In areas that have done charter schools, the result is that poor-performing school administrations/companies (in terms of standardized tests) lose their charter and effectively "close down." Better performing ones are allowed to replace them.

The students benefit because they end up with better quality educations. They're no longer forced to go to terrible schools that keep getting money thrown at them despite having deeply-rooted problems: problems that the school has no incentive to fix due to the way the current public schooling system works.

1 comments

Charters aren't vouchers. They've got their own issues, but they're a fundamentally different tool.

> The students benefit because they end up with better quality educations.

Citation needed. In fact, in many cases, students end up worse off.

> Colombia's PACES program provided over 125,000 poor children with vouchers that covered the cost of private secondary school. The vouchers were renewable annually conditional on adequate academic progress. Since many vouchers were assigned by lottery, program effects can reliably be assessed by comparing lottery winners and losers. Estimates using administrative records suggest the PACES program increases secondary school completion rates by 15 to 20 percent. Correcting for the greater percentage of lottery winners taking college admissions tests, the program increased test scores by two-tenths of a standard deviation in the distribution of potential test scores.

https://www.aeaweb.org/articles?id=10.1257/aer.96.3.847

> The District of Columbia Opportunity Scholarship Program (OSP) has operated in the nation's capital since 2004, funded by a federal government appropriation. Because the program was oversubscribed in its early years of operation, and vouchers were awarded by lottery, we were able to use the “gold standard” evaluation method of a randomized experiment to determine what impacts the OSP had on student outcomes. Our analysis revealed compelling evidence that the DC voucher program had a positive impact on high school graduation rates, suggestive evidence that the program increased reading achievement, and no evidence that it affected math achievement.

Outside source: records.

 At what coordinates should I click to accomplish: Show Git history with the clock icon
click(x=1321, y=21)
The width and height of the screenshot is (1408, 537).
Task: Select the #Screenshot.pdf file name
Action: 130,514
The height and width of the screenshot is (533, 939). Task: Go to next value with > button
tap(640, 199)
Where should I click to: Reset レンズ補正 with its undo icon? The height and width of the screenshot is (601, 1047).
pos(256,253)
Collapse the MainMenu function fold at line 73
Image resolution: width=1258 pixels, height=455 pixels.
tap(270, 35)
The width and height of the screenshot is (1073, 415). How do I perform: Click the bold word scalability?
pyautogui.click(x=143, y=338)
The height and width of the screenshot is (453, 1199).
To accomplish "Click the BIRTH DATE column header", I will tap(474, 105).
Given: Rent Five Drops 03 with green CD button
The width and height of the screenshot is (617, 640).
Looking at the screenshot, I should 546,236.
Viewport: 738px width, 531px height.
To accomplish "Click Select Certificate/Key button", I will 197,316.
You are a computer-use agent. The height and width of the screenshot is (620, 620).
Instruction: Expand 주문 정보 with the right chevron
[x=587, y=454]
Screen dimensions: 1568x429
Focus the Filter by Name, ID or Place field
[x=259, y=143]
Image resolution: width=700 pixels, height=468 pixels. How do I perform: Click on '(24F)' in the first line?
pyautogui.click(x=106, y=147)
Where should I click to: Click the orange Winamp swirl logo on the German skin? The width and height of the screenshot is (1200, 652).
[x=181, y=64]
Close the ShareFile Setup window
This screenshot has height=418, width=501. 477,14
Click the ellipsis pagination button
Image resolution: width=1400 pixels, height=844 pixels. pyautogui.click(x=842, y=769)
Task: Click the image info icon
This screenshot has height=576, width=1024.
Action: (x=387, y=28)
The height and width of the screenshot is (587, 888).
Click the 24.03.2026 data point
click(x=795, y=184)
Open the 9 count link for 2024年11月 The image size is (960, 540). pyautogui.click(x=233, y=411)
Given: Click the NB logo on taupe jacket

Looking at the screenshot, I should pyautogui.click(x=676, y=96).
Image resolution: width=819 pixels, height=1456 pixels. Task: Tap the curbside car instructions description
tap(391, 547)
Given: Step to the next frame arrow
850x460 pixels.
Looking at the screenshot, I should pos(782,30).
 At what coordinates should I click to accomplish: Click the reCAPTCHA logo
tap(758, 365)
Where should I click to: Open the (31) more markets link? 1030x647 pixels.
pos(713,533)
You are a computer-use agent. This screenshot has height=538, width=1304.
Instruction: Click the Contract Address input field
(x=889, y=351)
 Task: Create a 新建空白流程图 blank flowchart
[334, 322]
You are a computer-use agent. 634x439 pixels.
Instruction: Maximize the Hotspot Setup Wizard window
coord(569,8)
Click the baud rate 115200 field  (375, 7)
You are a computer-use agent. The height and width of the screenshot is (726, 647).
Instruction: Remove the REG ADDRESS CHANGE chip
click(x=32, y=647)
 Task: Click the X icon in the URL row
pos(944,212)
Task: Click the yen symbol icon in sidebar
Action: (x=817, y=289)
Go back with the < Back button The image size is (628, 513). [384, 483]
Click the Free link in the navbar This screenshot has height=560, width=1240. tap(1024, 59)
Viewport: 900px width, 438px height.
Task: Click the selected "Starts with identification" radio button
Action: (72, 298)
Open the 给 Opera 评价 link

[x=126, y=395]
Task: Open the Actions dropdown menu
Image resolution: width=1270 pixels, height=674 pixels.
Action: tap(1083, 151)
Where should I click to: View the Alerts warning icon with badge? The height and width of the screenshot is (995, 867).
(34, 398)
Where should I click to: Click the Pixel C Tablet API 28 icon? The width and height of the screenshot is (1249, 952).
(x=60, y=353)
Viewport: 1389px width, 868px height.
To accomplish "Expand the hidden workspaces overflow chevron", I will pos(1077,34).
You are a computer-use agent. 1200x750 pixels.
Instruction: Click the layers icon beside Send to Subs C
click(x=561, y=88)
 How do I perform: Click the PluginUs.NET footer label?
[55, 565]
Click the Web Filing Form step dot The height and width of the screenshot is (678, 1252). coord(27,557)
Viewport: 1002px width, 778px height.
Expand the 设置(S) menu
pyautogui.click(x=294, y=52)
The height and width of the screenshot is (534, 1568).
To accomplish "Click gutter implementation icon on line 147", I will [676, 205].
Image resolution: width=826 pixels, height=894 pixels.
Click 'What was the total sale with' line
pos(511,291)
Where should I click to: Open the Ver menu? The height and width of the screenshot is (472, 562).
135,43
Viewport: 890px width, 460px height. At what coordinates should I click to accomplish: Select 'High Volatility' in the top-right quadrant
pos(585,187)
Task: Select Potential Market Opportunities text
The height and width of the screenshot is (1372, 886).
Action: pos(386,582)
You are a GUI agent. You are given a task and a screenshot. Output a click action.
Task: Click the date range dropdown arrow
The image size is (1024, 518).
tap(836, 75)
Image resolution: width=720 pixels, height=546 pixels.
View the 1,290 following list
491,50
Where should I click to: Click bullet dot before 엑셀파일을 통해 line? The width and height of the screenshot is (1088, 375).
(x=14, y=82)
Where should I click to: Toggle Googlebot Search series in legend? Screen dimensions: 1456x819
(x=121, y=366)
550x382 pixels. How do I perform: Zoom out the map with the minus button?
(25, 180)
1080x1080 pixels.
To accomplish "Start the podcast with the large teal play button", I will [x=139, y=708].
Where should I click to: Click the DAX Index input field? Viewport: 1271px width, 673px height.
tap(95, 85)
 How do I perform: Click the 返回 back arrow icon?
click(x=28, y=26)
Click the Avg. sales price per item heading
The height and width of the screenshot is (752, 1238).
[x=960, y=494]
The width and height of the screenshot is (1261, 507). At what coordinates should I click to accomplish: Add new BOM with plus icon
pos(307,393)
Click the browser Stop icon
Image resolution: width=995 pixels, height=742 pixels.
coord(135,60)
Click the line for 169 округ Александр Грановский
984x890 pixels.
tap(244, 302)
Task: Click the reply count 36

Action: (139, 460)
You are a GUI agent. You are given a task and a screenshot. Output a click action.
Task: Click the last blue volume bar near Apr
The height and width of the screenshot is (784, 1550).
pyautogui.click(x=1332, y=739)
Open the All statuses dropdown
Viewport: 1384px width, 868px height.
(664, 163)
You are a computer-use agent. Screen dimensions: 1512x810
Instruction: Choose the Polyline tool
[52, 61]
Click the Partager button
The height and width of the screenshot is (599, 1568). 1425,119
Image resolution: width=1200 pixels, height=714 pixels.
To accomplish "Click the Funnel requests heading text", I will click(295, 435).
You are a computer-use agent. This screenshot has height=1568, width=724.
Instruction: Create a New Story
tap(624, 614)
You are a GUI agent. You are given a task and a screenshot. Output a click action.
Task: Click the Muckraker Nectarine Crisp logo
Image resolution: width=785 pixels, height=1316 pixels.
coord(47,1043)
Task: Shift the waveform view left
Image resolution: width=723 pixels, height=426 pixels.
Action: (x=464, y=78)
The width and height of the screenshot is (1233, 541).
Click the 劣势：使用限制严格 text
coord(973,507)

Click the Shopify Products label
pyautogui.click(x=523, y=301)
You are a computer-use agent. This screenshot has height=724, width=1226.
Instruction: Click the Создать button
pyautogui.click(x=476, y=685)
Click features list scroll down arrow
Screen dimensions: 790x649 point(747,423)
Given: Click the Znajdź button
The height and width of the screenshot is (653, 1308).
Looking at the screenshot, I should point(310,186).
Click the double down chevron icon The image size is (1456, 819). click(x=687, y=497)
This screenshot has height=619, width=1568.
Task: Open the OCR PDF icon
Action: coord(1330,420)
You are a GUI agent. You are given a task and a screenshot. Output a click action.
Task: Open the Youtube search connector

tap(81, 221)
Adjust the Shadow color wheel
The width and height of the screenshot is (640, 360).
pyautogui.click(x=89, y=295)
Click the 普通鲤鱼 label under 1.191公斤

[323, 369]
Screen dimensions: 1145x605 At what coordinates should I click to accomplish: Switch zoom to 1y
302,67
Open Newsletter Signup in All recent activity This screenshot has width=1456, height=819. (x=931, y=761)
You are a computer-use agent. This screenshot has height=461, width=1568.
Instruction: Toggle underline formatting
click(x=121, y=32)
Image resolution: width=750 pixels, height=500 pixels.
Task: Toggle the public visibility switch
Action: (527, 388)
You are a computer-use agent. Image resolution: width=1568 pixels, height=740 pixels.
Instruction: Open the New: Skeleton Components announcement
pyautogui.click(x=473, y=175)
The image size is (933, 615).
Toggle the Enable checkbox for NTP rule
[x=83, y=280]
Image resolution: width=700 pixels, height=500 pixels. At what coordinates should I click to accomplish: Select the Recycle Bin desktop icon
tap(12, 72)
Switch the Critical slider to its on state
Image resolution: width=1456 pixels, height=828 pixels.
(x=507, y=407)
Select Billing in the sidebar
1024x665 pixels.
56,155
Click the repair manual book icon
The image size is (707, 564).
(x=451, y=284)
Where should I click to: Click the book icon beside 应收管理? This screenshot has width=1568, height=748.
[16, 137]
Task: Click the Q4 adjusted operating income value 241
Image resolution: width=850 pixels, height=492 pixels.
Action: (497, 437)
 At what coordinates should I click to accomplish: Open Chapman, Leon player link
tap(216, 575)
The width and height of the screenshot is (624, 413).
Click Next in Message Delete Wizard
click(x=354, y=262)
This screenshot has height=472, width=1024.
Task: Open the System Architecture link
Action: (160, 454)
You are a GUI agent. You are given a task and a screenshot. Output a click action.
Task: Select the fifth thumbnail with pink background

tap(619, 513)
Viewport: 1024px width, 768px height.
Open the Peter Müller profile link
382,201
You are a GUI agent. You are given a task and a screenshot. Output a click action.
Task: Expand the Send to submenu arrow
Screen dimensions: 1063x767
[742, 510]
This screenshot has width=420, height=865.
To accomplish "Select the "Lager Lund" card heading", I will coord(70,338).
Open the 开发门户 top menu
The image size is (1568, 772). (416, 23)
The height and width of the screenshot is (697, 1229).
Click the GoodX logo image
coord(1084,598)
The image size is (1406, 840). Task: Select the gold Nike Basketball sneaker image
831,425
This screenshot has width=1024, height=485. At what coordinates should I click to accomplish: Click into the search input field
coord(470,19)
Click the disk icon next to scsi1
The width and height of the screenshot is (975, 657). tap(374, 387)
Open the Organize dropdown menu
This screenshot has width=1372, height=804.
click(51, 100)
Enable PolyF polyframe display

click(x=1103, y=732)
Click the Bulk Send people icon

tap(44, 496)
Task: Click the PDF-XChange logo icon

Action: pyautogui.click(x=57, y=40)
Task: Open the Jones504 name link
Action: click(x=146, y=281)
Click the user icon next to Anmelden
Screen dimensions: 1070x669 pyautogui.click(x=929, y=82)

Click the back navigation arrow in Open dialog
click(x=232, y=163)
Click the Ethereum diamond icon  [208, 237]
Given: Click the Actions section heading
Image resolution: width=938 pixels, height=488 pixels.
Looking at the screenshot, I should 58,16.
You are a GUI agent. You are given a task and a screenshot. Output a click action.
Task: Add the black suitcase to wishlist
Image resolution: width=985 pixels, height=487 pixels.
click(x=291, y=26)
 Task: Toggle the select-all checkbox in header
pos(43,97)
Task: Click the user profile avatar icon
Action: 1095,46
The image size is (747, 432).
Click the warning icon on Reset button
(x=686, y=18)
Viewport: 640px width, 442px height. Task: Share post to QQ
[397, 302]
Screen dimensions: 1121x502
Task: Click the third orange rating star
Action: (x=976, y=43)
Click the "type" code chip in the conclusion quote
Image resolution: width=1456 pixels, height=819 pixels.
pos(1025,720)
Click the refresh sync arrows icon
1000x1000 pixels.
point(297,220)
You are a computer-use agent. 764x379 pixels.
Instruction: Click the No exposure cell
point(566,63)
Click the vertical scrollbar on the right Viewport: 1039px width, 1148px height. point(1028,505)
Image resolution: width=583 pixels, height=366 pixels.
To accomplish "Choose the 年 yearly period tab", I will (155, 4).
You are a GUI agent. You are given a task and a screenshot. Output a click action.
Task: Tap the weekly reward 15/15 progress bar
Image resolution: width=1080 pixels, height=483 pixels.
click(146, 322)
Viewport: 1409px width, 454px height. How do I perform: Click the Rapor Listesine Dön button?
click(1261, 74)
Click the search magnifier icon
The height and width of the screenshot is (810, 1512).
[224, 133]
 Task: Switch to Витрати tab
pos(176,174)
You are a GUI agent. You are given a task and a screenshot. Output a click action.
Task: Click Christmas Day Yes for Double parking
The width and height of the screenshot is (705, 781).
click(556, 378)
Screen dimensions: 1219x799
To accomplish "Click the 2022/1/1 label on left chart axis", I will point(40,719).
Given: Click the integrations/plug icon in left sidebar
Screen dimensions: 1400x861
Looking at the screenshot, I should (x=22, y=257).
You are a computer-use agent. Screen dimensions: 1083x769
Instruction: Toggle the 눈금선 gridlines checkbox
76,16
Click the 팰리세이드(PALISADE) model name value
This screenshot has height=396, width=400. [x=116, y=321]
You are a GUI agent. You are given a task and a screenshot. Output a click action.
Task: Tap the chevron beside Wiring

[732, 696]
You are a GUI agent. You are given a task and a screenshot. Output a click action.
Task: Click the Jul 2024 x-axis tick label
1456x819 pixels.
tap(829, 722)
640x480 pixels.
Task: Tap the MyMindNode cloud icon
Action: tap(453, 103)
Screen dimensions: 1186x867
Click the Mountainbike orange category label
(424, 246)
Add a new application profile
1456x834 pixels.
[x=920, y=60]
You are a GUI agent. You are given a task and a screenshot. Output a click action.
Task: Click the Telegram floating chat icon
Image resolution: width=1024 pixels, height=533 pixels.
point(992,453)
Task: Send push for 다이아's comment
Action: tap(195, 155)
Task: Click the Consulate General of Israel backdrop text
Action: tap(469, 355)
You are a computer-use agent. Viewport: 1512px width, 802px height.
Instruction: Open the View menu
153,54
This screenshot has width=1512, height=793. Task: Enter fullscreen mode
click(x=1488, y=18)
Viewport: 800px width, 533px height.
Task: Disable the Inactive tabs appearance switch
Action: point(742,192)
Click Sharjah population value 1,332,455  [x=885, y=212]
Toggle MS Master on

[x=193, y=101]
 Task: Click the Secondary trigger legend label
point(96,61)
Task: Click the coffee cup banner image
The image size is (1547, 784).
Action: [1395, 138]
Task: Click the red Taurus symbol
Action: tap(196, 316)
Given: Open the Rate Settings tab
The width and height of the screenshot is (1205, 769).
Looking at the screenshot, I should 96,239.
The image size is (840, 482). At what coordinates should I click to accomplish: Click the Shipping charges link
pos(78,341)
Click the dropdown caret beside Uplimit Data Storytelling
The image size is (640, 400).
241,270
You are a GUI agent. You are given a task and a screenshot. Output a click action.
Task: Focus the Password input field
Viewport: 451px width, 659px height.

https://onlinelibrary.wiley.com/doi/abs/10.1002/pam.21691

> We use the introduction of a means-tested voucher program in Florida to examine whether increased competitive pressure on public schools affects students' test scores. We find greater score improvements in the wake of the program introduction for students attending schools that faced more competitive private school markets prior to the policy announcement, especially those that faced the greatest financial incentives to retain students. These effects suggest modest benefits for public school students from increased competition. The effects are consistent across several geocoded measures of competition and isolate competitive effects from changes in student composition or resource levels in public schools.